Entries shown: Begin

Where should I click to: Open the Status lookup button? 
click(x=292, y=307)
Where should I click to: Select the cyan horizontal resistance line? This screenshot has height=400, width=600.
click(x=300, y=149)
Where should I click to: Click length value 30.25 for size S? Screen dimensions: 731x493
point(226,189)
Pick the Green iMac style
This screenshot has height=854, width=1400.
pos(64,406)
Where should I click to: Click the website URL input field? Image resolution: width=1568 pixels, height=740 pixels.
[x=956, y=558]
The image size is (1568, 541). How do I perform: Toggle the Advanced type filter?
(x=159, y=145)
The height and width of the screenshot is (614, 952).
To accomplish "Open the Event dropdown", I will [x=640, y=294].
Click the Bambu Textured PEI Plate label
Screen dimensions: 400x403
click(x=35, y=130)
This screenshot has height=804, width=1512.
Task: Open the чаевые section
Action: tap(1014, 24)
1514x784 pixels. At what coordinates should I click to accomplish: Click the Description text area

Entries shown: End

_What needs to be done:_
Send back all the records above word for word.

_Answer:_
Where should I click to: Open the Status lookup button? 
click(x=292, y=307)
Where should I click to: Select the cyan horizontal resistance line? This screenshot has height=400, width=600.
click(x=300, y=149)
Where should I click to: Click length value 30.25 for size S? Screen dimensions: 731x493
point(226,189)
Pick the Green iMac style
This screenshot has height=854, width=1400.
pos(64,406)
Where should I click to: Click the website URL input field? Image resolution: width=1568 pixels, height=740 pixels.
[x=956, y=558]
The image size is (1568, 541). How do I perform: Toggle the Advanced type filter?
(x=159, y=145)
The height and width of the screenshot is (614, 952).
To accomplish "Open the Event dropdown", I will [x=640, y=294].
Click the Bambu Textured PEI Plate label
Screen dimensions: 400x403
click(x=35, y=130)
This screenshot has height=804, width=1512.
Task: Open the чаевые section
Action: tap(1014, 24)
1514x784 pixels. At what coordinates should I click to accomplish: Click the Description text area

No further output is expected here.